▶ _SEITE_
★ ★ ★ ★ ★ ★ ★

Einer der am stärksten überarbeiteten Absätze ist Nummer 60 über Frauen: Der Diakonat der Frau fehlte im Entwurf völlig, wird aber im endgültigen Text als eine Möglichkeit erwähnt, die „offen bleibt“. Es war dieser Absatz, der auf der Synode am meisten Widerstand hervorgerufen hatte, da 97 Mitglieder dagegen gestimmt hatten.
Bischöfe, die es versäumen, ihre „Offenheit“ in der Frage des Frauendiakonats konkret zu zeigen, werden des Widerstands gegen das Schlussdokument verdächtigt, das Teil der „authentischen Lehre des Bischofs von Rom“ ist.
Mit eiserner Hand im synodalen Handschuh
Am 4. November 2024 zog der Vatikanist Sandro Magister eine Bilanz der Synoden unter dem Pontifikat von Franziskus. Dieser Rückblick spricht für sich. Unter dem expliziten Titel: „Alles außer synodal“. Zur Kirche, die Papst Franziskus will, stellt er die letzte Synode auf erhellende Weise in den Kontext.

★ ★ ★ ★ ★ ★ ★

▶ _BEREITGESTELLTES MATERIAL_

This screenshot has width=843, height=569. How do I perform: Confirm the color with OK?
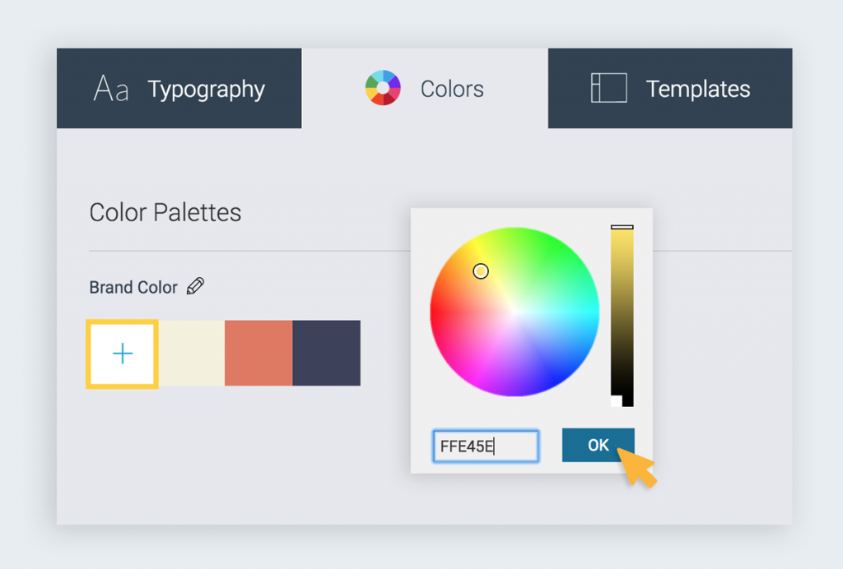tap(598, 445)
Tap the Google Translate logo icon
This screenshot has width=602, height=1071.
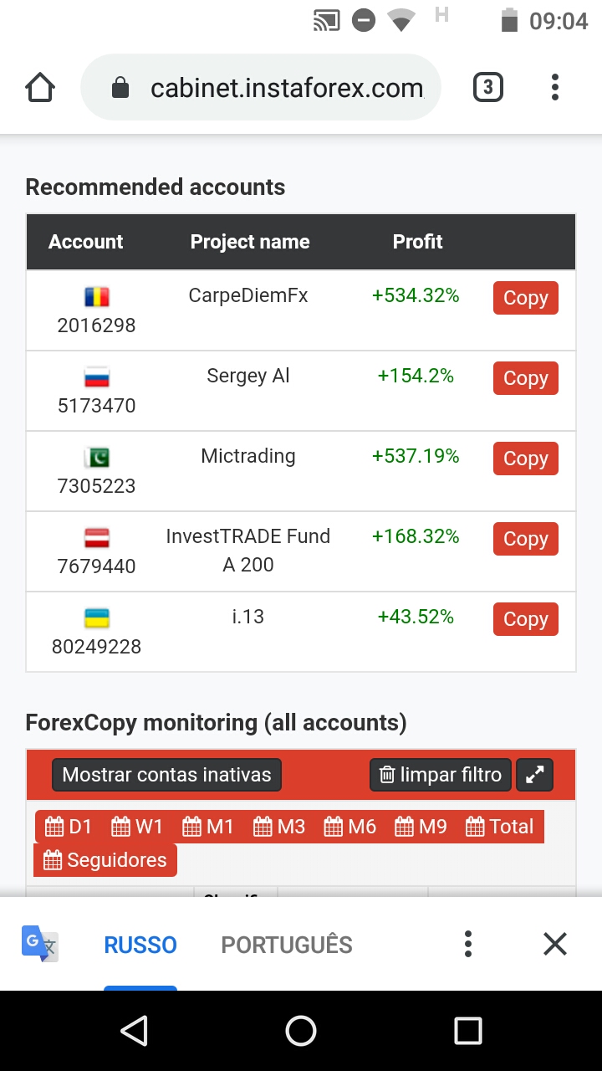click(40, 945)
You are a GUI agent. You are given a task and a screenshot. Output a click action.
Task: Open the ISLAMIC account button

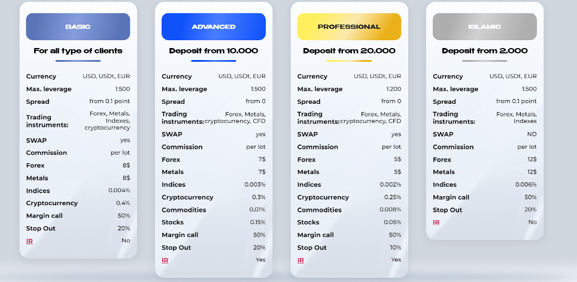485,27
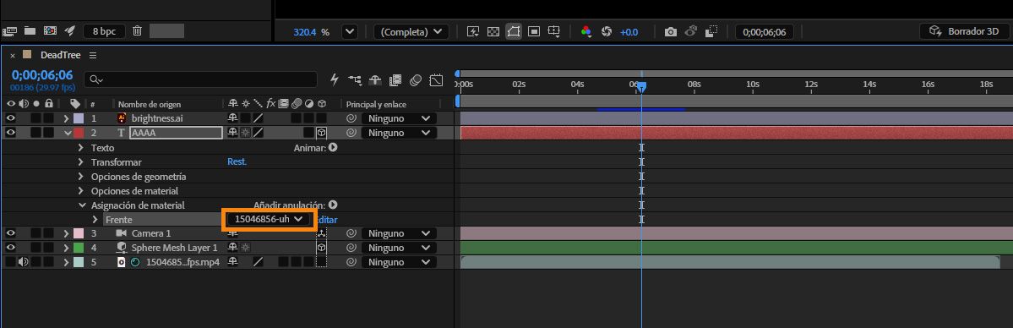Hide the brightness.ai layer

tap(10, 118)
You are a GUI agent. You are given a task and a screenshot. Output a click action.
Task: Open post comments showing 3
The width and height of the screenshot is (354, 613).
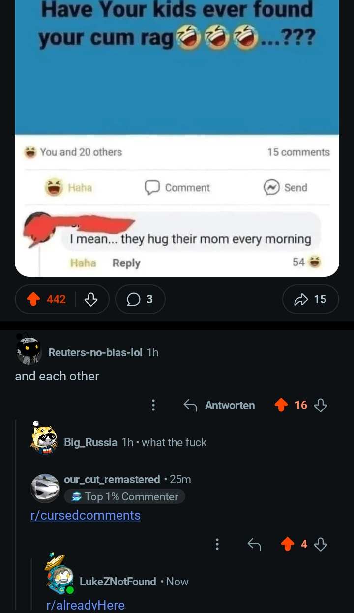140,299
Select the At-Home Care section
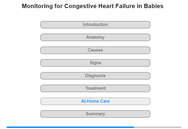Screen dimensions: 188x129 pyautogui.click(x=95, y=101)
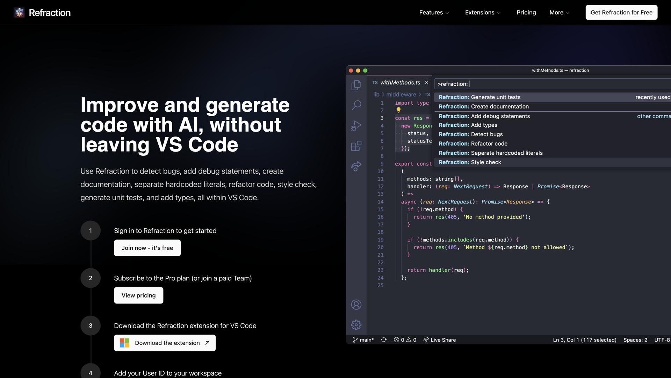Select the Live Share sidebar icon
This screenshot has height=378, width=671.
pyautogui.click(x=356, y=167)
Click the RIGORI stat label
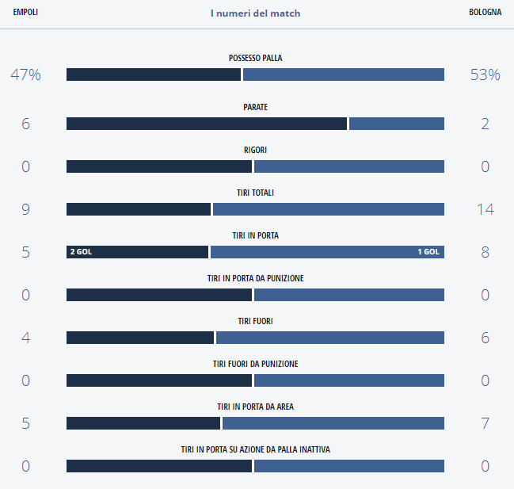This screenshot has width=514, height=489. click(x=255, y=150)
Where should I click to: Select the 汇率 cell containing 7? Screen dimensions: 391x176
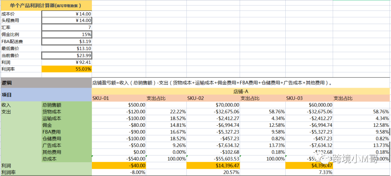tap(67, 28)
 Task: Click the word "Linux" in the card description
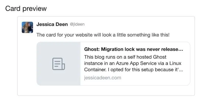[x=175, y=63]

★ ★ ★ ★ ★ ★ ★

▶ _AUFGABEN_
**1)** Stimmen die folgenden Aussagen mit dem Text über die Synode überein? Antworten Sie jeweils mit Ja oder Nein und zitieren Sie die entscheidenden Worte wörtlich.
(a) Der Diakonat der Frau war bereits im Entwurf enthalten.
(b) Gegen Absatz 60 stimmten 97 Mitglieder.
(c) Sandro Magister zog seine Bilanz der Synoden am 4. November 2024.
**2)** Beantworten Sie die folgenden Fragen zum Text über die Synode.
(a) Welche Nummer trägt der Absatz über Frauen?
(b) Als was wird der Diakonat der Frau im endgültigen Text erwähnt?
(c) Unter welchem Titel steht der Rückblick von Sandro Magister?

▶ _VOLLSTÄNDIGE LÖSUNGEN_
**1)**
(a) Nein: „Der Diakonat der Frau fehlte im Entwurf völlig“
(b) Ja: „da 97 Mitglieder dagegen gestimmt hatten“
(c) Ja: „Am 4. November 2024 zog der Vatikanist Sandro Magister eine Bilanz der Synoden“

**2)**
(a) Der Absatz trägt die Nummer 60.
(b) Er wird als eine Möglichkeit erwähnt, die „offen bleibt“.
(c) Der Rückblick steht unter dem Titel „Alles außer synodal“.